Find every line in the records below that contains "width", and copy it.

*** Opening Data records ***

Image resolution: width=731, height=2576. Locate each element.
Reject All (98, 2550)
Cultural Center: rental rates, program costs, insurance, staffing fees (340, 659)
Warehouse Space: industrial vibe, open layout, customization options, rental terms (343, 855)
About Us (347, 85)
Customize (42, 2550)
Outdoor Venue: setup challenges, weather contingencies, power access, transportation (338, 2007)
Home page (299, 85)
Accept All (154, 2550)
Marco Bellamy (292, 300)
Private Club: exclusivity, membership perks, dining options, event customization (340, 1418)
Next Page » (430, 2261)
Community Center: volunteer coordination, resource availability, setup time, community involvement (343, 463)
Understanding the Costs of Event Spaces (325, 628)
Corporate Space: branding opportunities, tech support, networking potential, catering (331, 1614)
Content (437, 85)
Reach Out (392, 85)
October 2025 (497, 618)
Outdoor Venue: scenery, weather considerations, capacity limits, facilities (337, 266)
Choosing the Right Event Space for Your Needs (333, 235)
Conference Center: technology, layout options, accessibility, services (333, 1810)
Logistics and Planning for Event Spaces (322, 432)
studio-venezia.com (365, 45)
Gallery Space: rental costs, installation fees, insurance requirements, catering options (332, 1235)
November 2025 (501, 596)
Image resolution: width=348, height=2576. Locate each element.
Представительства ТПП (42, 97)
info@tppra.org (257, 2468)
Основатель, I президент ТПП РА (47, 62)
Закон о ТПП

*** Closing Data records ***

**Exercise response:**
Image resolution: width=731, height=2576. Locate each element.
Image resolution: width=348, height=2576. Locate each element.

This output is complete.